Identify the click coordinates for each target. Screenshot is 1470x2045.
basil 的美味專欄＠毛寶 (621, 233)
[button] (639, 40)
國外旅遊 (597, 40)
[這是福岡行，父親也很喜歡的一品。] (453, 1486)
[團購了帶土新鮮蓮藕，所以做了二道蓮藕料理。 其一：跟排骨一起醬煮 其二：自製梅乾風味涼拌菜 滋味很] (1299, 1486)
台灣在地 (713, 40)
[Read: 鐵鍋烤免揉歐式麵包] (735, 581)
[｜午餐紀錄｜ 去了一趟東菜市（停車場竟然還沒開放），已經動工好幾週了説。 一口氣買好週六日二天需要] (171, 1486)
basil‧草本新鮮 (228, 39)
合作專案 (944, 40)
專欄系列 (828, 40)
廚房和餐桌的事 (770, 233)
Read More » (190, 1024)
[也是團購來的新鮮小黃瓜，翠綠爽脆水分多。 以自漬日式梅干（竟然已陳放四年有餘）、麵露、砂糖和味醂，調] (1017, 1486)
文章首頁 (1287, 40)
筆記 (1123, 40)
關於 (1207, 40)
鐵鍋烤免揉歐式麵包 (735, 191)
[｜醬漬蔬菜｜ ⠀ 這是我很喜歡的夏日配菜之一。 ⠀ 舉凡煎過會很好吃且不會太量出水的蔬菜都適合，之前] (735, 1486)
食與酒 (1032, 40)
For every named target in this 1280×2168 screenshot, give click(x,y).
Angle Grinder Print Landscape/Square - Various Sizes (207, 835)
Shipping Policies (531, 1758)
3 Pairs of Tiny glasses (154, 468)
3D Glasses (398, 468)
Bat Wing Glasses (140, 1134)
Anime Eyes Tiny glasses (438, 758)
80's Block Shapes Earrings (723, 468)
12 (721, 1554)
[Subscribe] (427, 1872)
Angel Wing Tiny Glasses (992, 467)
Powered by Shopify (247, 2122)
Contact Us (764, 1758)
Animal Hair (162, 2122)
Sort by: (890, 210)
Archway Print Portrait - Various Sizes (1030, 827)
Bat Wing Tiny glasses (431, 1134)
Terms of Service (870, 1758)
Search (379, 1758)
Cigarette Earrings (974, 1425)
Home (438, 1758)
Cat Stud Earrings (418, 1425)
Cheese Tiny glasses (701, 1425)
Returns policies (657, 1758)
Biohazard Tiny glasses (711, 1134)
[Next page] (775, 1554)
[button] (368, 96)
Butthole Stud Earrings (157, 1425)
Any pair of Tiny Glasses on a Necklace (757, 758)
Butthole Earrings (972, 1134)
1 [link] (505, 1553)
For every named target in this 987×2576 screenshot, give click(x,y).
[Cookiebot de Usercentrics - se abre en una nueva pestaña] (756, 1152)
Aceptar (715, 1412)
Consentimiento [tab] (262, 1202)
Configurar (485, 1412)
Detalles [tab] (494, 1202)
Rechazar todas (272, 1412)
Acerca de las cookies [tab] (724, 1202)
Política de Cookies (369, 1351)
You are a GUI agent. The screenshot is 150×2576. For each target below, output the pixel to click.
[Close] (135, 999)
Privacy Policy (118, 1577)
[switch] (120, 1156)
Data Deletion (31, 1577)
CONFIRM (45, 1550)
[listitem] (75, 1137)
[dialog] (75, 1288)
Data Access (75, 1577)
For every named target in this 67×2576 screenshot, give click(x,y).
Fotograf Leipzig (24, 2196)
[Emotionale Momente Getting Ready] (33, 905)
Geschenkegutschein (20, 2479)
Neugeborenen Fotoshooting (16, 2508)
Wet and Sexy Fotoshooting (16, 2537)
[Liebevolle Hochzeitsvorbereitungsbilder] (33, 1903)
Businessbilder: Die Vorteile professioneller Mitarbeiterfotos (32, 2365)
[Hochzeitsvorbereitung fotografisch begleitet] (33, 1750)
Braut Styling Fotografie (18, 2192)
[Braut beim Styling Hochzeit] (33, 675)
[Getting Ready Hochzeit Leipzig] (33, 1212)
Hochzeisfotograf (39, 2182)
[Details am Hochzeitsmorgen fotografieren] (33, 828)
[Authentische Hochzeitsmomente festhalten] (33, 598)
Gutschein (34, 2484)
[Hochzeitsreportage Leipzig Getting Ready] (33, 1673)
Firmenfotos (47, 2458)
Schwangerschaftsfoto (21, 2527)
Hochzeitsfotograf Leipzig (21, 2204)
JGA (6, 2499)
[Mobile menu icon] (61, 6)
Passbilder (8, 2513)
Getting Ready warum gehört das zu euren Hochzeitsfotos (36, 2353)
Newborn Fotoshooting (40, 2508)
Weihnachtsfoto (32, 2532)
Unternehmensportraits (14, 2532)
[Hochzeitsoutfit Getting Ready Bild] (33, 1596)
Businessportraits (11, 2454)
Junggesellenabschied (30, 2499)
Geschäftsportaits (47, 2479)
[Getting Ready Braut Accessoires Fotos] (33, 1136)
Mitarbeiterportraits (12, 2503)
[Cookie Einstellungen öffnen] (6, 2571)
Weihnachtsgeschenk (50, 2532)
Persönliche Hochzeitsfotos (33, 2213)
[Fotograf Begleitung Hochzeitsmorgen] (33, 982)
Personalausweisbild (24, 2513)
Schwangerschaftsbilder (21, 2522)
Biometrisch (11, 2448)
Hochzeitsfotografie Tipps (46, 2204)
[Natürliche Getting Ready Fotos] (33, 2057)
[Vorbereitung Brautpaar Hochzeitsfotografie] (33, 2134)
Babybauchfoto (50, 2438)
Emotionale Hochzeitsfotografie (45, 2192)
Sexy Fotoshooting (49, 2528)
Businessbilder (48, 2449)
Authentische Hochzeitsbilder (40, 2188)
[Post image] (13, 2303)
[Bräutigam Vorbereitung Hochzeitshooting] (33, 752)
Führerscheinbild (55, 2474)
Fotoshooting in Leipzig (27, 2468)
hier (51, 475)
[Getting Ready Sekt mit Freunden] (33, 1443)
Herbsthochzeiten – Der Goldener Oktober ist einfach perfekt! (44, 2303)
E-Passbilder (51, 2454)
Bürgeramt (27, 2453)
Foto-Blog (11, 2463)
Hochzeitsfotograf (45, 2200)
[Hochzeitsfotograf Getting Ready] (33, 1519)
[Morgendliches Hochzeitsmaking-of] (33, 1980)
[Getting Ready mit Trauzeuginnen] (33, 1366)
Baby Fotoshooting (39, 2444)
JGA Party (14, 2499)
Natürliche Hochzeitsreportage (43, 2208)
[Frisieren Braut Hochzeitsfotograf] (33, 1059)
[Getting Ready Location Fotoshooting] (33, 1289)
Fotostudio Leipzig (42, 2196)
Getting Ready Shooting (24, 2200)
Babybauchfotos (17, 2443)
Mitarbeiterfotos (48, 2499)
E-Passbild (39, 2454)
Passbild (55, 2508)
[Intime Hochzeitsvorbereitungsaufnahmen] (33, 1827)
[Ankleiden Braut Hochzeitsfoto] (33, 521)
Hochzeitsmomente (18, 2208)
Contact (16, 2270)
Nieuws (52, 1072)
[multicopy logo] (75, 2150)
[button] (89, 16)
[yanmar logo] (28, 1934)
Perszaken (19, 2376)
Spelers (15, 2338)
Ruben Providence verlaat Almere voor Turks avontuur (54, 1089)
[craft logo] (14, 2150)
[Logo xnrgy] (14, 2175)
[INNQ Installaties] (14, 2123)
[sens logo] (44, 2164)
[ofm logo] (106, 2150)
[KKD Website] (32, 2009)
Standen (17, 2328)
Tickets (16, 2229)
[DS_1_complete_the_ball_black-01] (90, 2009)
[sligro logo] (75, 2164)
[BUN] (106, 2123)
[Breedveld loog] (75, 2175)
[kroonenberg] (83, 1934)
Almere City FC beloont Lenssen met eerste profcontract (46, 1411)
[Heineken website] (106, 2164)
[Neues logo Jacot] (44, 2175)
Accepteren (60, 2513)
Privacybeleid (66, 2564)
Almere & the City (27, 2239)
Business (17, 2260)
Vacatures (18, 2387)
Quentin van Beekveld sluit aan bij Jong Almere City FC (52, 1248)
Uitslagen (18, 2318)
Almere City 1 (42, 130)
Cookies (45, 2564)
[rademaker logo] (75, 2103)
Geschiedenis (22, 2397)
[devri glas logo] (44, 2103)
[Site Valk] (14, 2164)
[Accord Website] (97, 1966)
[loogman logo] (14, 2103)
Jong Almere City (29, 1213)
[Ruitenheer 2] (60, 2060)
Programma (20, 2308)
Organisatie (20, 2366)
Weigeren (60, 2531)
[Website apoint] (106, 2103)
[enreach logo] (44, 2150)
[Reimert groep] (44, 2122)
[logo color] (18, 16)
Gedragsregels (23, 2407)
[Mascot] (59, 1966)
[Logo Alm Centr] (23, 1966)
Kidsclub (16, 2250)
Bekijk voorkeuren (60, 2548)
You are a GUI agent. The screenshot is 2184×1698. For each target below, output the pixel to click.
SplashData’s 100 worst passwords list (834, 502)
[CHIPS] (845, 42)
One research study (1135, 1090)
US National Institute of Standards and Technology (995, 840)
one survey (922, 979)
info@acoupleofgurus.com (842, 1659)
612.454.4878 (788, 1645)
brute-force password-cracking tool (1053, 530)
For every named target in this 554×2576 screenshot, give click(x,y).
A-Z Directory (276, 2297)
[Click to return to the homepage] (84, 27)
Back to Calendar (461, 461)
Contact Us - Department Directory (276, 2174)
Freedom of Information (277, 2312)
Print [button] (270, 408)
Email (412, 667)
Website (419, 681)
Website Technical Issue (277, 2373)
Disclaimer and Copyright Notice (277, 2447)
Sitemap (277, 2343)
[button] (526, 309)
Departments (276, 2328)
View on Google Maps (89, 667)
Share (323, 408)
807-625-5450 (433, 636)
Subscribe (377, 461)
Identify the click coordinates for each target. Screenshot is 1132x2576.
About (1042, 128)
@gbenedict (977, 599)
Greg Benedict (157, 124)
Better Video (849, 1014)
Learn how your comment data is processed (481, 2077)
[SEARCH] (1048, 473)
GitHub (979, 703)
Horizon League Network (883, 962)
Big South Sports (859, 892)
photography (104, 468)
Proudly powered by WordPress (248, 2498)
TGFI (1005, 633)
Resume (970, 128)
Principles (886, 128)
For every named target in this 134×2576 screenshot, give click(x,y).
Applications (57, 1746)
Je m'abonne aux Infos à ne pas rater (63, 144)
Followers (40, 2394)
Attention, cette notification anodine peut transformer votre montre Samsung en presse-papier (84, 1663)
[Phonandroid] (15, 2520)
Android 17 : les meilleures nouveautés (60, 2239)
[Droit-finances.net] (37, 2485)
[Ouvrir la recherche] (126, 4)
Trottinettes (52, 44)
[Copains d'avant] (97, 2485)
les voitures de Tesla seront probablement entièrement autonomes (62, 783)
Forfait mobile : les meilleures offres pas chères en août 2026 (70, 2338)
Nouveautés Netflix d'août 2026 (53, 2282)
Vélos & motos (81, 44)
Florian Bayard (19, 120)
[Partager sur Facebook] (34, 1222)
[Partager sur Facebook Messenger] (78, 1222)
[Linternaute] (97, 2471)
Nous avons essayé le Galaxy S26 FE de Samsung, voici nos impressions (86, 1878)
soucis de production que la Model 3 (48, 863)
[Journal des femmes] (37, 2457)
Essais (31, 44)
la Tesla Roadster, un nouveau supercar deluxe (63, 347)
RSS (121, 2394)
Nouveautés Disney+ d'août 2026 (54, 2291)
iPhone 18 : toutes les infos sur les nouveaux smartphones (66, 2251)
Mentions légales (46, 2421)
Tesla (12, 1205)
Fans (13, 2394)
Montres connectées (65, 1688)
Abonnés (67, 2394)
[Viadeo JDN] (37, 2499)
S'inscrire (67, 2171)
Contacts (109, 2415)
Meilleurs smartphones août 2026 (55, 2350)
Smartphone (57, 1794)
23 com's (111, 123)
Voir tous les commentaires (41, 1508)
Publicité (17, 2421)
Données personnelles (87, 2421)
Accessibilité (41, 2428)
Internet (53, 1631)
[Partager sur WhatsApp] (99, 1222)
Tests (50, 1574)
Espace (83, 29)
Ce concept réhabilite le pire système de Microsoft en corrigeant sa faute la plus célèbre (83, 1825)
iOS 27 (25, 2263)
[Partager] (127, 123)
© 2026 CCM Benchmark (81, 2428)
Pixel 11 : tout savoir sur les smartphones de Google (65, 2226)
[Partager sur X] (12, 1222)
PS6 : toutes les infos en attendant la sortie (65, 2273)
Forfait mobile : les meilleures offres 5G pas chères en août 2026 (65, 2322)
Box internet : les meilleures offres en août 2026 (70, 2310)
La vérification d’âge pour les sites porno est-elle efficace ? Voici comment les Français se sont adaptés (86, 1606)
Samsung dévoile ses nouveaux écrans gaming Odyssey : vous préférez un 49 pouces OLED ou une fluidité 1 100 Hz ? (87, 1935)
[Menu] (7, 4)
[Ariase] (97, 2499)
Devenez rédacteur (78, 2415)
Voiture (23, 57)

● ● ● ● ● ● ●

## Activity:
Your answer should be the exact lines above from the one with "[Accord Website] (97, 1966)" through the one with "[Reimert groep] (44, 2122)", both included, and nothing besides.

## Exercise result:
[Accord Website] (97, 1966)
[loogman logo] (14, 2103)
Jong Almere City (29, 1213)
[Ruitenheer 2] (60, 2060)
Programma (20, 2308)
Organisatie (20, 2366)
Weigeren (60, 2531)
[Website apoint] (106, 2103)
[enreach logo] (44, 2150)
[Reimert groep] (44, 2122)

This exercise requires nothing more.